[TASK DETAILS]: Among the lines below, which ones contain the word "computer"? Copy every such line.

----- DATA FOR THE TASK -----

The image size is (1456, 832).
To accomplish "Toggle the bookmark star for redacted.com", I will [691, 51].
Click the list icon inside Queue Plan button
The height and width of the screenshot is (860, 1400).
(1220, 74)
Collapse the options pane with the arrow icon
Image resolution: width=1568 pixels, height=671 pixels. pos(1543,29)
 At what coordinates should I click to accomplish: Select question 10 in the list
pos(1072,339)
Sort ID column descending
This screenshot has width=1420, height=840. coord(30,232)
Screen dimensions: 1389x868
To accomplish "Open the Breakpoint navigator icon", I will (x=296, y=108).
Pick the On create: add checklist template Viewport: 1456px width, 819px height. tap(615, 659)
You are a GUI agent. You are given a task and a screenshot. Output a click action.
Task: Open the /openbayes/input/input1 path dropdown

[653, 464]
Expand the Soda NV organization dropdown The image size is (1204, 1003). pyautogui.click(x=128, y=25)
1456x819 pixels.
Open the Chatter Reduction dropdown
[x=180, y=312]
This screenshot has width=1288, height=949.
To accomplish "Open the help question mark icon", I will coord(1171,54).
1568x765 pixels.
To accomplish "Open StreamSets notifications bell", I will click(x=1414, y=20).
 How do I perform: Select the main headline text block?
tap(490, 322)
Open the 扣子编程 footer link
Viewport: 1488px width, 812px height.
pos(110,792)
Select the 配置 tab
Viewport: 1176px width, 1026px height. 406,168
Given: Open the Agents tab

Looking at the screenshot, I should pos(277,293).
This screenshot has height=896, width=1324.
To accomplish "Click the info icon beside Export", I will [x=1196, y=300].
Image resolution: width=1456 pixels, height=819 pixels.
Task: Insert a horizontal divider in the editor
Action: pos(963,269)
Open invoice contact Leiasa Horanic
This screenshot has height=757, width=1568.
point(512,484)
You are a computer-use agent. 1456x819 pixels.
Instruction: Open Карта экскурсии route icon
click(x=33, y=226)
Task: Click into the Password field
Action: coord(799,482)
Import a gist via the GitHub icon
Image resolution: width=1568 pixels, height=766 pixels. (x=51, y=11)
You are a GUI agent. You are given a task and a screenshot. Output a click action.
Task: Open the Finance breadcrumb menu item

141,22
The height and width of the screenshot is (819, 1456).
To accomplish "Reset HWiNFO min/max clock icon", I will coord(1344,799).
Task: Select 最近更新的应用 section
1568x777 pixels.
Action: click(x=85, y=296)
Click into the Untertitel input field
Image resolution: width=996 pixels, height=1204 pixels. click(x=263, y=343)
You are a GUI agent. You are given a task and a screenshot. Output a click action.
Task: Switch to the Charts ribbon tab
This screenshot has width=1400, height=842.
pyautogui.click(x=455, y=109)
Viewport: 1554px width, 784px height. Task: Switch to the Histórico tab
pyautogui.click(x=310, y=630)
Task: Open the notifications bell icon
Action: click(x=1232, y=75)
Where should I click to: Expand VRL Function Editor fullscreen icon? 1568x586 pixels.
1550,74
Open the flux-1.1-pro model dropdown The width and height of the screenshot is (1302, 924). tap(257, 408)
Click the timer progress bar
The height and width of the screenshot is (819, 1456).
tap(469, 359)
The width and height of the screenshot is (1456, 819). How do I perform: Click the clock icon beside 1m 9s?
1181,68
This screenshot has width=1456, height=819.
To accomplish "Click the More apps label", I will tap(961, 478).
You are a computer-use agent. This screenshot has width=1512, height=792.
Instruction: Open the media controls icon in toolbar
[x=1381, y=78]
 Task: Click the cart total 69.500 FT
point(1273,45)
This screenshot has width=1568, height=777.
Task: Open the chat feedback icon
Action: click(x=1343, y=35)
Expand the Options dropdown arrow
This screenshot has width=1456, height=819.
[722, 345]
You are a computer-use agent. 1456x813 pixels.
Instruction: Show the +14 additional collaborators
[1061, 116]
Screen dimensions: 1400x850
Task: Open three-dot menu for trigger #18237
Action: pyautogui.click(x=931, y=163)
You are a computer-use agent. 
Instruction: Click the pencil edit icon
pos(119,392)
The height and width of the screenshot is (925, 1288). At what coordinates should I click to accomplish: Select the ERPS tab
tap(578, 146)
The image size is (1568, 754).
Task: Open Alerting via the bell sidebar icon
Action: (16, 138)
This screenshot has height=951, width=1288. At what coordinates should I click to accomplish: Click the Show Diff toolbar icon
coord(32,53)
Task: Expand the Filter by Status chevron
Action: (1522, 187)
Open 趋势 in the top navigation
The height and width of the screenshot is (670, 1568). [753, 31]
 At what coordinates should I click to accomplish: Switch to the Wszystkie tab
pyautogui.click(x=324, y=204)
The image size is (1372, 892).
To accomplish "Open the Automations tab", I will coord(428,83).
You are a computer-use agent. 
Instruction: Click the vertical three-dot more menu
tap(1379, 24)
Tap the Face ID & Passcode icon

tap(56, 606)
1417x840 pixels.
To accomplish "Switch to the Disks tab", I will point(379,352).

-----

[SOLVED PROBLEM]:
You are a computer-use agent. 1456x819 pixels.
You are a computer-use agent. This screenshot has width=1512, height=792.
You are a computer-use agent. 1456x813 pixels.
You are a computer-use agent. 
You are a computer-use agent. 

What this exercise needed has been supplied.